## PROBLEM DETAILS
Reproduce each line of the records below verbatim.

___ RECORD LIST

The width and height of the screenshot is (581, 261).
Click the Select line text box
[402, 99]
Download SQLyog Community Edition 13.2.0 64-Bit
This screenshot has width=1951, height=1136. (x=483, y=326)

______

## COMPLETE ANSWER
The width and height of the screenshot is (581, 261).
Click the Select line text box
[402, 99]
Download SQLyog Community Edition 13.2.0 64-Bit
This screenshot has width=1951, height=1136. (x=483, y=326)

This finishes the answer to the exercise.